There was a recent study on traffic lights vs. traffic circles. On the face of it, traffic circles would seem more dangerous because of all the merging. But there are actually fewer accidents in a traffic circle than a compatible traffic light. Drivers in traffic circles have to be careful. They watch what is going around them and are more observant. Traffic lights -- besides causing frustration -- make people more careless because they simply assume that they have the right of way.
The same is with centralized version control systems. Developers are forced to take small steps and work closely with their fellow developers. You can't go off in a corner and make a masterpiece of programming art. You have to work with everyone. Everyone sees everything you're doing. You can't hide.
So, why does Linus Torvalds prefer using something like git -- a decentralized version control system? Because Linus never made a promise to a customer about what the Linux kernel will contain. If you make a large set of massive changes in your own private repository, good luck getting that incorporated into Linux.
Distributed version control systems off great power and flexibility, but can cause a breakdown in the discipline needed to produce large commercial projects with hard release requirements and specific deadlines.
David W. on August 21, 2008 11:40 AM"I'd much rather have empty stubs and basic API skeletons in place than nothing at all. I can integrate my code against stubs. I can do code review on stubs. I can even help you build out the stubs!"
I tend to work by TDD, which sounds like the opposite of what you propose. The first thing I want to write is a test that fails, not an API skeleton (which is probably going to be wrong, anyway). Integrating against a skeleton API is useless, because any skeleton API today is going to be wrong tomorrow when the code is actually written. It wastes your time today (working with stubs that will go away), and wastes my time tomorrow (when I have to refactor your integration points to make any changes to my code).

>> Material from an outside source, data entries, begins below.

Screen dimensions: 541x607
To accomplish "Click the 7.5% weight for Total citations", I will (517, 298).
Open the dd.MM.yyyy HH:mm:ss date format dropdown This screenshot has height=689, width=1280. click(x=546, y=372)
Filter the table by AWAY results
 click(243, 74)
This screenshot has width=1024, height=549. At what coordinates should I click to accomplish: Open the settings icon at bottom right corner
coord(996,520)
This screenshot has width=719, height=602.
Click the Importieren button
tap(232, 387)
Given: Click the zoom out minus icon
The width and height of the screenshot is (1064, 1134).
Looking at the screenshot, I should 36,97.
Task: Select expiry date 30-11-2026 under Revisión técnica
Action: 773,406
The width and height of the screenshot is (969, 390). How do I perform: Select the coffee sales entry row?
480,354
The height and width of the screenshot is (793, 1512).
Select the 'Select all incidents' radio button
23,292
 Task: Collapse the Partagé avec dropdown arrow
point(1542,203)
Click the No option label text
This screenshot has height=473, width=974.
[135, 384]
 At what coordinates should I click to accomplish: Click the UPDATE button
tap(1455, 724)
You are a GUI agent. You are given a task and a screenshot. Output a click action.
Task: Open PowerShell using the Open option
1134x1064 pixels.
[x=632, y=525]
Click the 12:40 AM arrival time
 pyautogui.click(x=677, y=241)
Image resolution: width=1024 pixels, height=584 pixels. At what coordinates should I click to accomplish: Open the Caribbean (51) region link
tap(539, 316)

Put another way, adding mass to a system does not make it faster.
"Developers that wouldn't even consider adopting the old-school waterfall method of software development somehow have no problem adopting essentially the very same model when it comes to their source control habits."
It sounds like you're proposing the more waterfall-like system: type in the interface, and then fill it out. Besides, real waterfall has cycles (I've been there!) on the order of months. Waiting 2 days for my interface to settle down is a couple orders of magnitude faster than that.
Also, the people you quote don't mention "a day" -- they simply say "often". It feels as if you're putting words in their mouths.
Do you have actual problems with people waiting "more than a day" to check in? I'd be curious to hear about your team: how many people total, how many working on a feature, etc. I simply can't imagine how checking in code every 2 days gives you "serious integration headaches".
tc on August 21, 2008 11:42 AMI'd check in hourly - but the problem is, that our trunk is build by an automatic build server and many of my check-ins would lead to either build failures or builds that are horribly broken when being used. And there is no way to tell when a build is a good one or a bad one.
There is no risk of losing data if you make sure your code always has an external back-up. Despite the fact, that the chance of having a data loss is very small nowadays.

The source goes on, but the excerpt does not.